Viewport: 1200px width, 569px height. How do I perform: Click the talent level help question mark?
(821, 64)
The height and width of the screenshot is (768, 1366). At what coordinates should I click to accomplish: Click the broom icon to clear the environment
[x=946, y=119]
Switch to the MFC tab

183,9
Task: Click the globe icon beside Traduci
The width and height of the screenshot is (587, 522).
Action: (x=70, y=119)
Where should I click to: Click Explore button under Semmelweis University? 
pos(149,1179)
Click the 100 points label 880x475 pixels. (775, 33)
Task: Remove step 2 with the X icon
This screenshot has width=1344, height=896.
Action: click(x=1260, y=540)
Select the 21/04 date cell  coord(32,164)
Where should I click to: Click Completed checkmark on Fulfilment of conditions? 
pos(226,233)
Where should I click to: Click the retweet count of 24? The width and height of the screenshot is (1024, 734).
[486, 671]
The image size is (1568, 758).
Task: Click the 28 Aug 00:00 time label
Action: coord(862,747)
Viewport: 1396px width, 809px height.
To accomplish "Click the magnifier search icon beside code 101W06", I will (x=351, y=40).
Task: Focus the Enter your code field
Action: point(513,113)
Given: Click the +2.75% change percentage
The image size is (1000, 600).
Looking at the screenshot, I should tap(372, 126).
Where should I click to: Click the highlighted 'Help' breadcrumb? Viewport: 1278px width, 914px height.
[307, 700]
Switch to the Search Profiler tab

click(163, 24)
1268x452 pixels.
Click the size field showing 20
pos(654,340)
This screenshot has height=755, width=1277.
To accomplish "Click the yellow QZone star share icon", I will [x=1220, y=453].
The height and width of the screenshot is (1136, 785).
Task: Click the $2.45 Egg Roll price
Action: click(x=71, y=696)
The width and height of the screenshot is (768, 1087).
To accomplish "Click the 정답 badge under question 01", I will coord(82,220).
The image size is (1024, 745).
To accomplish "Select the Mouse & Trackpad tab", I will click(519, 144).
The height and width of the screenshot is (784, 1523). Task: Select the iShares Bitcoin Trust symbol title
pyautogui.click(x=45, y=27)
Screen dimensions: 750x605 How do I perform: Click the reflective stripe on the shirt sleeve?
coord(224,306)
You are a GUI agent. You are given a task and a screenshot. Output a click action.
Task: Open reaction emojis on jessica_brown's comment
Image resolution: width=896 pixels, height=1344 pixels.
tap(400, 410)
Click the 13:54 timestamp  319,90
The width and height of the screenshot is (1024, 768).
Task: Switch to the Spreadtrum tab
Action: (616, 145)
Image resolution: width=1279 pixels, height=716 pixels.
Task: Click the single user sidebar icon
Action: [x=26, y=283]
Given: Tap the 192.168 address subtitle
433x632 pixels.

+-------+

:: ACTION ITEM ::
Without altering anything, print all of the data again.

:: RESPONSE ::
Viewport: 1200px width, 569px height. How do I perform: Click the talent level help question mark?
(821, 64)
The height and width of the screenshot is (768, 1366). At what coordinates should I click to accomplish: Click the broom icon to clear the environment
[x=946, y=119]
Switch to the MFC tab

183,9
Task: Click the globe icon beside Traduci
The width and height of the screenshot is (587, 522).
Action: (x=70, y=119)
Where should I click to: Click Explore button under Semmelweis University? 
pos(149,1179)
Click the 100 points label 880x475 pixels. (775, 33)
Task: Remove step 2 with the X icon
This screenshot has width=1344, height=896.
Action: click(x=1260, y=540)
Select the 21/04 date cell  coord(32,164)
Where should I click to: Click Completed checkmark on Fulfilment of conditions? 
pos(226,233)
Where should I click to: Click the retweet count of 24? The width and height of the screenshot is (1024, 734).
[486, 671]
The image size is (1568, 758).
Task: Click the 28 Aug 00:00 time label
Action: coord(862,747)
Viewport: 1396px width, 809px height.
To accomplish "Click the magnifier search icon beside code 101W06", I will (x=351, y=40).
Task: Focus the Enter your code field
Action: point(513,113)
Given: Click the +2.75% change percentage
The image size is (1000, 600).
Looking at the screenshot, I should tap(372, 126).
Where should I click to: Click the highlighted 'Help' breadcrumb? Viewport: 1278px width, 914px height.
[307, 700]
Switch to the Search Profiler tab

click(163, 24)
1268x452 pixels.
Click the size field showing 20
pos(654,340)
This screenshot has height=755, width=1277.
To accomplish "Click the yellow QZone star share icon", I will [x=1220, y=453].
The height and width of the screenshot is (1136, 785).
Task: Click the $2.45 Egg Roll price
Action: click(x=71, y=696)
The width and height of the screenshot is (768, 1087).
To accomplish "Click the 정답 badge under question 01", I will coord(82,220).
The image size is (1024, 745).
To accomplish "Select the Mouse & Trackpad tab", I will click(519, 144).
The height and width of the screenshot is (784, 1523). Task: Select the iShares Bitcoin Trust symbol title
pyautogui.click(x=45, y=27)
Screen dimensions: 750x605 How do I perform: Click the reflective stripe on the shirt sleeve?
coord(224,306)
You are a GUI agent. You are given a task and a screenshot. Output a click action.
Task: Open reaction emojis on jessica_brown's comment
Image resolution: width=896 pixels, height=1344 pixels.
tap(400, 410)
Click the 13:54 timestamp  319,90
The width and height of the screenshot is (1024, 768).
Task: Switch to the Spreadtrum tab
Action: (616, 145)
Image resolution: width=1279 pixels, height=716 pixels.
Task: Click the single user sidebar icon
Action: [x=26, y=283]
Given: Tap the 192.168 address subtitle
433x632 pixels.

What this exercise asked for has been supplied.